La onlus Gariwo – la foresta dei giusti con sede a Milano ha esteso l’idea del Giardino dei Giusti di Gerusalemme, dedicato a chi ha salvato ebrei dall’olocausto, ai giusti che si sono opposti anche ad altri genocidi e crimini contro l’umanità, ed ha realizzato giardini in giro per il mondo compreso quello sul Monte Stella a Milano.
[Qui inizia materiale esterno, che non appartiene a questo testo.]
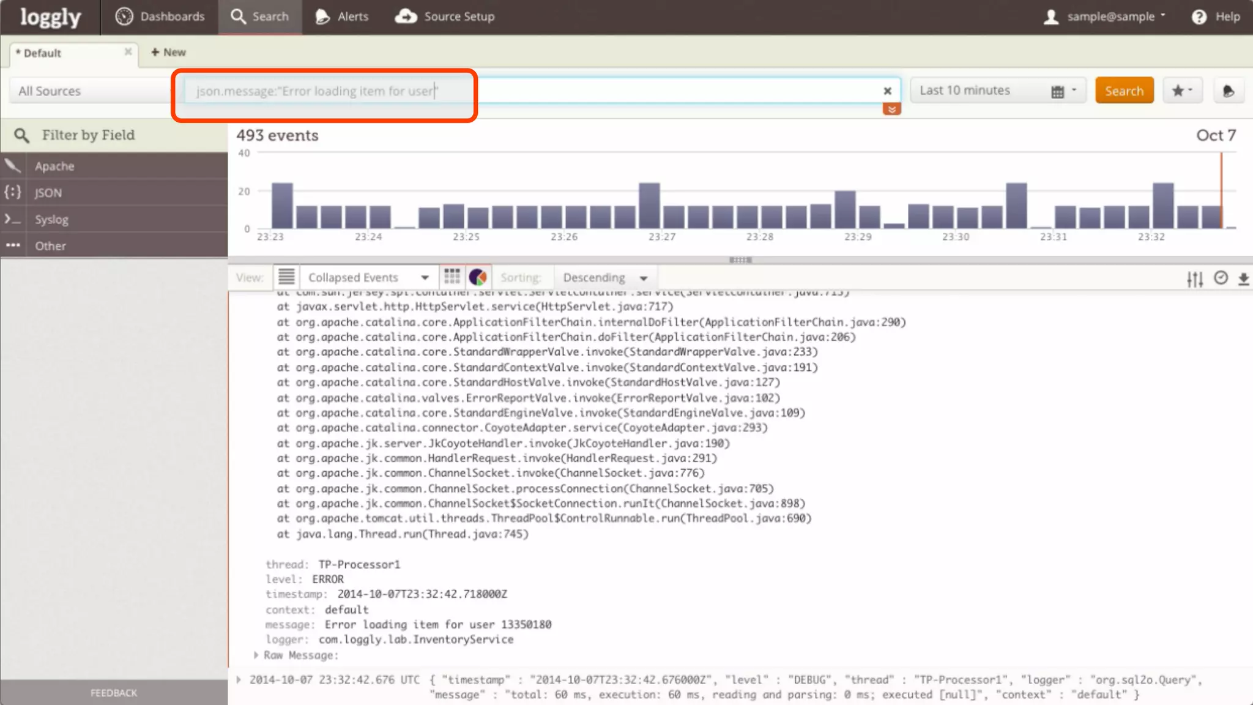Add a New search tab
Viewport: 1253px width, 705px height.
click(169, 53)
Sempre Gariwo ha formulato la proposta di una Giornata dei Giusti (il 6 marzo) approvata dal Parlamento europeo nel 2012 e dal Parlamento italiano nel 2017. Da un ruolo privilegiato sulla memoria dell’olocausto, che si sostituisce ad un’elaborazione storica collettiva dello stesso, siamo arrivati ad un ruolo “guida” nella scelta dei giusti da commemorare in spazi pubblici, e all’infartuato di cui sopra viene riconosciuta honoris causa anche la specializzazione in oncologia, dopo quella in cardiochirurgia.
Siccome questo ruolo guida “fa capo” alle comunità ebraiche (metaforicamente quindi una comunità di giudici mondiali oltre che di sacerdoti universali) ogni considerazione non concorde, sia essa urbanistica, storica, filologica, ma anche politica (la scelta dei crimini di cui ricordare gli oppositori ha valenze politiche), può trasformarsi in una buccia di banana che ti fa scivolare verso le accuse di antisemitismo e di negazionismo, o come minimo di simpatia per le dittature.
Il nostro continuo scappare dalle responsabilità storiche dell’olocausto, come se questo fosse stato opera di “altri” (la “civiltà” dell’olocausto siamo noi!), fa sì che una parte di noi, quella che ha pagato il conto per tutti, si sobbarchi anche l’onere della memoria. Questo ci condanna ad un senso di colpa perenne che è anche alla base della ormai consolidata propensione a riconoscere, nel conflitto israelo-palestinese, sostanzialmente solo le ragioni di Israele. Ma due errori non fanno una cosa giusta.